SHORT TASK 1 — Reproduce all three records below the ESR tester text verbatim, omitting the pictures.
SHORT TASK 2 — Pick up the ESR tester text after its final sentence and keep writing.

PAGE TEXT —
___

Logo Capacitor ESR Tester

protoype esr meter

Project Description

This project was conceived as a way to enhance the collection of test equipment on my test bench. I buy a lot of older HP test gear off ebay as well as older radios. Most of this gear is 25-60 years old and needless to say, the condition of the electrolytic capacitors is somewhat suspect. I needed a way to quickly weed out bad caps with an in circuit tester.
At the present time, there are no plans to market circuit boards, kits, parts or complete units for sale.

What is ESR?

"ESR" stands for equivalent series resistance. ESR is one of the characteristics that defines the performance of an electrolytic capacitor. Low ESR is highly desirable in a capacitor as any ripple current through the capacitor causes the capacitor to heat up due to the resistive loses. This heating accelerates the demise of the capacitor by drying out the electrolyte at an ever increasing rate. Over the lifetime of a capacitor, it is not uncommon for the ESR to increase by a factor of 10 to 30 times or even go open circuit. Typical lifetime ratings for electrolytics are 2000-15000 hours and are very dependant on ambient operating temperature. As the ESR increases, the filtering operation of the capacitor becomes impaired and eventually the circuit fails to operate correctly.

Why are ESR Meters so Useful?

A typical capacitor checker measures the capacity (usually in micro farads) of the test capacitor. Some advanced units also test for leakage current. Most of these testers require that the capacitor be removed from the circuit. Unless the capacitor has totally failed, they will not detect a high ESR value. In a typical circuit, there may be 10's or 100's of capacitors. Having to remove each one for testing is very tedious and there is a great risk of damaging circuit boards. This tester uses a low voltage ( 250mv ) high frequency (150khz) A/C current to read the ESR of a capacitor in the circuit. The in circuit testing is possible because of the low voltage used for obtaining the measurement. The voltage is low enough that solid state devices in the surrounding circuitry are not activated and do not affect the low resistance reading we are attempting to obtain. A lot of capacitor checkers will be damaged if you happen to test a charged capacitor. This circuit is A/C coupled and will withstand up to 400vdc of charge on a capacitor (but watch your fingers!). The ESR checker will not detect shorted capacitors as they will read with a very low ESR value. If you are trouble shooting a circuit, you will have to use several instruments including your nose, voltmeter and oscilloscope to locate all the possible failure modes. My experience has found that the ESR meter catches about 95% of capacitor problems and potential problems.

___

RECORDS SHOWN —
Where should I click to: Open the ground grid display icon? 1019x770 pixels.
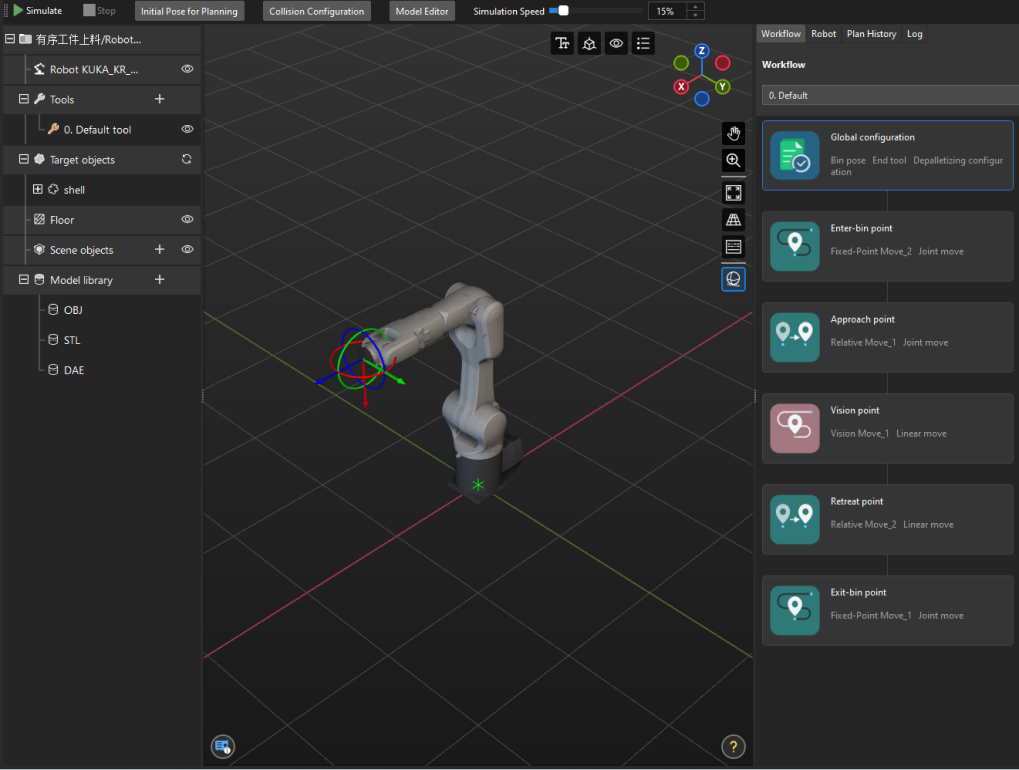pyautogui.click(x=733, y=219)
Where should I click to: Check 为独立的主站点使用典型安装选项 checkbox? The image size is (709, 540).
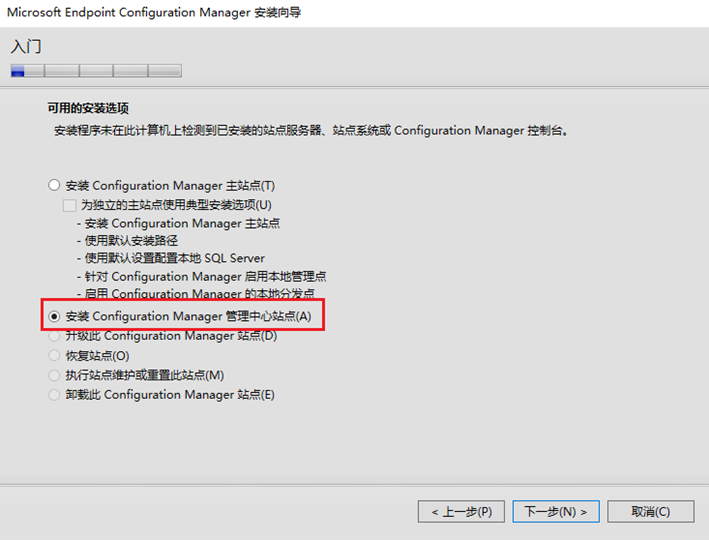(x=70, y=205)
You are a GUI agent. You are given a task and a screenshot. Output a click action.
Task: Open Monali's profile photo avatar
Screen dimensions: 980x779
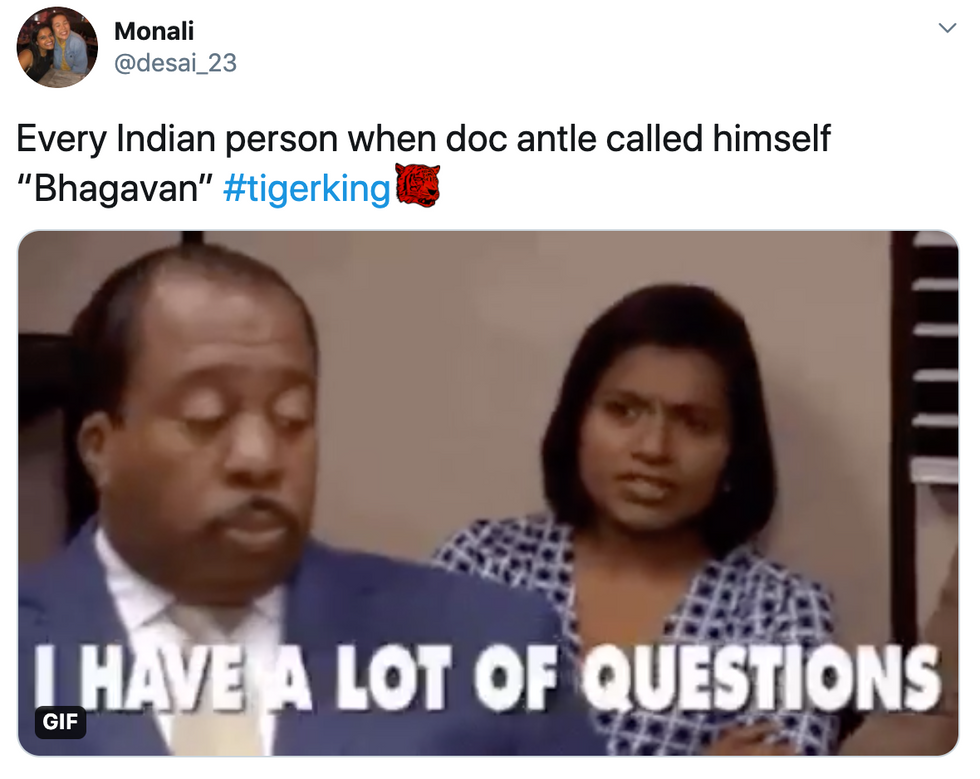tap(57, 47)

___

ANSWER 1 —
Where should I click to: Open the ground grid display icon? 1019x770 pixels.
pyautogui.click(x=733, y=219)
Where should I click to: Check 为独立的主站点使用典型安装选项 checkbox? The image size is (709, 540).
(x=70, y=205)
You are a GUI agent. You are given a task and a screenshot. Output a click action.
Task: Open Monali's profile photo avatar
Screen dimensions: 980x779
tap(57, 47)

ANSWER 2 —
Features

Circuit Description

See the schematic for component designations. The circuit starts with a 150khz oscillator using one gate of a 74hc14. The rest of the gates are used as buffers to increase the current drive to the low pass filter. The single pole low pass filter is necessary because the square wave signal contains a lot of energy in high frequency odd order harmonics. The output of the filter is applied across a 10 ohm load resistor that provides the low impedance drive signal to the test capacitor. Diodes D5 and D6 protect the circuit from discharge spikes if you happen to test a charged capacitor. R18 is used to discharge C5 so that you don't blow up anything if you alternately test charged high and low voltage caps. C5 isolates the test circuit from DC voltages up to 400 volts.

Be careful if you are testing high voltage capacitors... the safest way to work is to make sure the test capacitors are discharged before testing them. Be aware that high voltage capacitors can hold a lethal charge for several days depending on the circuit design. I learned this first hand in high school electronics class. Students (not to be named!) used to charge the caps and put them back on the shelf for the next unsuspecting victim to pick up.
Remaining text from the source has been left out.